Посредством позиции сознание участвует в сне. Возможность спать, замкнуться в себе — это возможность довериться основе, лечь. Она содержится в сознании, поскольку сознание локализовано. Сон, убежище в полноте, осуществляется в сознании в качестве позиции. Но позиция — само событие мгновения как настоящего.

Если подойти к настоящему по времени, оно предстанет, и соответствии с давней философской традицией, как рассеивание бытия.

Но можно задаться вопросом, не является ли рассеивание (evanescence ) настоящего единственной возможностью для субъекта всплыть в анонимном бытии и поддаться времени. Можно спросить себя, не связано ли невозможное обладание настоящим с тем фактом, что само обладание становится возможным лишь благодаря рассеиванию настоящего. Действительно, в своем продуцировании мгновение времени может быть не частью бесконечной серии, которую пришлось бы пройти, но демонстрацией безразличия к этой серии; оно может не распутать, а разрубить гордиев узел времени. Быть исходя из себя самого. Этот способ мгновения быть и значит быть настоящим. Настоящее — игнорирование истории. В нем прерывается и возобновляется бесконечность времени или вечности. Итак, настоящее — такое положение в бытии, когда есть не только бытие вообще, но и существо, субъект.

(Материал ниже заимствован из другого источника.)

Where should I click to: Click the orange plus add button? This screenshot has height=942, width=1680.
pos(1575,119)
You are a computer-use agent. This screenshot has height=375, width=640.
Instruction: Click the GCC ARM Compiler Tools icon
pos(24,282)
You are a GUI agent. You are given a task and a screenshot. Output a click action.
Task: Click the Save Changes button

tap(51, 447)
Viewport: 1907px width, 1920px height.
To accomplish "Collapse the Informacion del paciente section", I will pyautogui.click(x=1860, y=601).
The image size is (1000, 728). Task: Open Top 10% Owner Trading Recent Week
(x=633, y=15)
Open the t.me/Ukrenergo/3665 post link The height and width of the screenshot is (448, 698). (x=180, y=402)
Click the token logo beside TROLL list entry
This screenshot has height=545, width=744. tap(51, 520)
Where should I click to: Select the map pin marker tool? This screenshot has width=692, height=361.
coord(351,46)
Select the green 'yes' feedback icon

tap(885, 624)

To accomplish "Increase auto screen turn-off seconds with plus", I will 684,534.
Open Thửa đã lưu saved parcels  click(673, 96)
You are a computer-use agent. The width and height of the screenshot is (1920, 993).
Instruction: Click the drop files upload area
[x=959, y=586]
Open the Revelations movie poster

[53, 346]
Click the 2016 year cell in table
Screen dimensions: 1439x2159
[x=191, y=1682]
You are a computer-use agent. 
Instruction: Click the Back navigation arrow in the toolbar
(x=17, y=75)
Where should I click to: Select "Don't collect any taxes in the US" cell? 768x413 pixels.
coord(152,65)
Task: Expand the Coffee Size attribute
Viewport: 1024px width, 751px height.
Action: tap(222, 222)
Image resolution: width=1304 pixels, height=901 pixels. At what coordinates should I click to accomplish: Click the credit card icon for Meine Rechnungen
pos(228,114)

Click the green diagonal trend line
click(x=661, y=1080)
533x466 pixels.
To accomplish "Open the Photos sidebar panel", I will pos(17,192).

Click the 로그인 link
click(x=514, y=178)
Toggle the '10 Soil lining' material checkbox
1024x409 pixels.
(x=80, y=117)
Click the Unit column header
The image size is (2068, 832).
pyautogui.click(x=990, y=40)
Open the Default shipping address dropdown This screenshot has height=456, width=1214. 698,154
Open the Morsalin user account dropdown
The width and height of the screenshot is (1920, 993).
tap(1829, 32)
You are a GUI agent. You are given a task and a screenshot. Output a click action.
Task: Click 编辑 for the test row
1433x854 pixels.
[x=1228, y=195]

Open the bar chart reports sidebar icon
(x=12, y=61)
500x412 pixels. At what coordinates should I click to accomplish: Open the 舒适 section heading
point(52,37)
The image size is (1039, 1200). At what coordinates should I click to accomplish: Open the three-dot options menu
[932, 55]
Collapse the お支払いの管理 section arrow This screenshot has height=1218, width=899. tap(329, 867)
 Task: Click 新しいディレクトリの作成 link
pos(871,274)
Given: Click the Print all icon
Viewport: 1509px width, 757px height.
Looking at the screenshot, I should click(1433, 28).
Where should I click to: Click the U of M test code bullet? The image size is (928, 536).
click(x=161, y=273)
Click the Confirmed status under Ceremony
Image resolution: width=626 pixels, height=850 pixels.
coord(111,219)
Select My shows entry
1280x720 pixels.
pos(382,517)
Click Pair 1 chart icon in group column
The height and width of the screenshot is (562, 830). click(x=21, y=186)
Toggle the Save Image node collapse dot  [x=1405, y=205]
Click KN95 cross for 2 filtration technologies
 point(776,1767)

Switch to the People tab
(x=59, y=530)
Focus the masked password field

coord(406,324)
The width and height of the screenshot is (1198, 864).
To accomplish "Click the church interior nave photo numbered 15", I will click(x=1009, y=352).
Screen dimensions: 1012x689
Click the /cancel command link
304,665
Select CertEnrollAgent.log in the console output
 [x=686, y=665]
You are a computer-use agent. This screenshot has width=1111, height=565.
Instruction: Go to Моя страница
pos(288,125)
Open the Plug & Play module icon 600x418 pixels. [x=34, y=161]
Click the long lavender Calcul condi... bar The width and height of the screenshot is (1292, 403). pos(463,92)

Так как настоящее соотносится лишь с собой, исходит из себя, оно уклоняется от будущего. Понятие настоящего включает в себя рассеивание, обморок. Если бы оно длилось, то завещало бы себя. Его бытие проистекало бы из наследства, а не из себя самого. Таким образом, настоящее лишено всякой преемственности. Его рассеивание — расплата за субъективность, то есть за превращение события в существительное внутри чистого события бытия: возмездие ипостаси. Время само по себе отвергает какую бы то ни было ипостась; образы течения и потока, посредством которых его объясняют, применимы к существам во времени, но не к самому времени. Время не течет, подобно реке. Но настоящее реализует исключительную ситуацию, когда мгновению можно дать имя, мыслить его как существительное. Не из-за злоупотребления языком, но в силу онтологического превращения, сущностной двусмысленности. «Остановку» мгновения не следует искать в протяженности остановившегося времени — научная психология могла бы задним числом измерить его длительность. Настоящее является остановкой не потому, что оно остановлено, но потому, что прерывает и возобновляет длительность, к которой приходит, исходя из себя. Настоящее — осуществление субъекта, несмотря на рассеивание во времени, в котором оно только и рассматривается; или, скорее, благодаря ему. Оно выделяется из длительности, в которой постигается.

 

д) Настоящее и время

Современная философия проповедует презрение к мгновению, в котором видит лишь иллюзию научного времени, лишенного всякого динамизма, становления. В ее представлении мгновение существует лишь на границе двух времен — чисто абстрактной. Действительность якобы состоит из конкретного порыва длительности, всегда повернутого к будущему, всегда впивающегося в него. Фундаментальное соображение, позволяющее такое уничижение мгновения, связано с тем, что мгновение само по себе лишено величия, длительности; оно — не длительность. Соображение законное, если признать, что мгновение должно быть понято в зависимости от времени, а связь времени с существованием сама по себе ясна.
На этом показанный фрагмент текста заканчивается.